[Assignment] Please quote exactly the lines below from the line containing "1456x828 pixels." to the line containing "This screenshot has height=784, width=1548.", both lines included, and nothing else.

[Stored data]
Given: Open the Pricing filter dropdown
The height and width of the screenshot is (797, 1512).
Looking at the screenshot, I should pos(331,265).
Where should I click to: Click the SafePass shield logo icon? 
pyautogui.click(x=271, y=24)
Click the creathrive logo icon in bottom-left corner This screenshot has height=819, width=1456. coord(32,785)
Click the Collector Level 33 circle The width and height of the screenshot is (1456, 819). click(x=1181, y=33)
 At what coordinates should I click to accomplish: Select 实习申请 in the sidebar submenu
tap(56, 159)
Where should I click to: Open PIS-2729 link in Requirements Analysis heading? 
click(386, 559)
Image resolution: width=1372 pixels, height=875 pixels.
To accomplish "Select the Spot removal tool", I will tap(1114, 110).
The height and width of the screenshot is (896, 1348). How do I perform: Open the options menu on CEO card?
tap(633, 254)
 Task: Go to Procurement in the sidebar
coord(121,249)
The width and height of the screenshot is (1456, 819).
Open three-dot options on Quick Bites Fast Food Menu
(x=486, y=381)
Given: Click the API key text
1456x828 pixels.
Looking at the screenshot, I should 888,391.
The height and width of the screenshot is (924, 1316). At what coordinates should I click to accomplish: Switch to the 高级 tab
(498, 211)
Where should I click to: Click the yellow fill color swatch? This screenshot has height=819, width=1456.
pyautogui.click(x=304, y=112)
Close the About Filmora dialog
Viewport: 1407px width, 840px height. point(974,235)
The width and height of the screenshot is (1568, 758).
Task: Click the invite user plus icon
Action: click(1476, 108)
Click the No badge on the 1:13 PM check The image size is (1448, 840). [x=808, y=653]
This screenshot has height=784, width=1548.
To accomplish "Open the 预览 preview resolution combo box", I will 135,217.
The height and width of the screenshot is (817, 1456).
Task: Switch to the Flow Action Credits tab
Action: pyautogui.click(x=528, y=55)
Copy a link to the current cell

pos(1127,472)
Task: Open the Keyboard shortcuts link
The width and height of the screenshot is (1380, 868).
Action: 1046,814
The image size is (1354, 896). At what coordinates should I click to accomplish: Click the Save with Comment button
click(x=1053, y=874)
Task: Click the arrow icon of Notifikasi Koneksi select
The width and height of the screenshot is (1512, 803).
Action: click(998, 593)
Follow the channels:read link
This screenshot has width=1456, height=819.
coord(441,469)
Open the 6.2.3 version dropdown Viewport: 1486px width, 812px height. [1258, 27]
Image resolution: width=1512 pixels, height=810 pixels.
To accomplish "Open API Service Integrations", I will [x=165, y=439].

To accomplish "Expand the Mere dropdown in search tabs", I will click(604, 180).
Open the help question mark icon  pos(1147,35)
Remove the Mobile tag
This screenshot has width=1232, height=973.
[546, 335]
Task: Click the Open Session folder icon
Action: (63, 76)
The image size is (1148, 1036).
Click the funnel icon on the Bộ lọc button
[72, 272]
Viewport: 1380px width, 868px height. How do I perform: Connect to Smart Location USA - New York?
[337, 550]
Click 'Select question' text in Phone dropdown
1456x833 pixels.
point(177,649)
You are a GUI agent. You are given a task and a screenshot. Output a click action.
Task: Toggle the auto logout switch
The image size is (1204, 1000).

[Answer]
1456x828 pixels.
Looking at the screenshot, I should 888,391.
The height and width of the screenshot is (924, 1316). At what coordinates should I click to accomplish: Switch to the 高级 tab
(498, 211)
Where should I click to: Click the yellow fill color swatch? This screenshot has height=819, width=1456.
pyautogui.click(x=304, y=112)
Close the About Filmora dialog
Viewport: 1407px width, 840px height. point(974,235)
The width and height of the screenshot is (1568, 758).
Task: Click the invite user plus icon
Action: click(1476, 108)
Click the No badge on the 1:13 PM check The image size is (1448, 840). [x=808, y=653]
This screenshot has height=784, width=1548.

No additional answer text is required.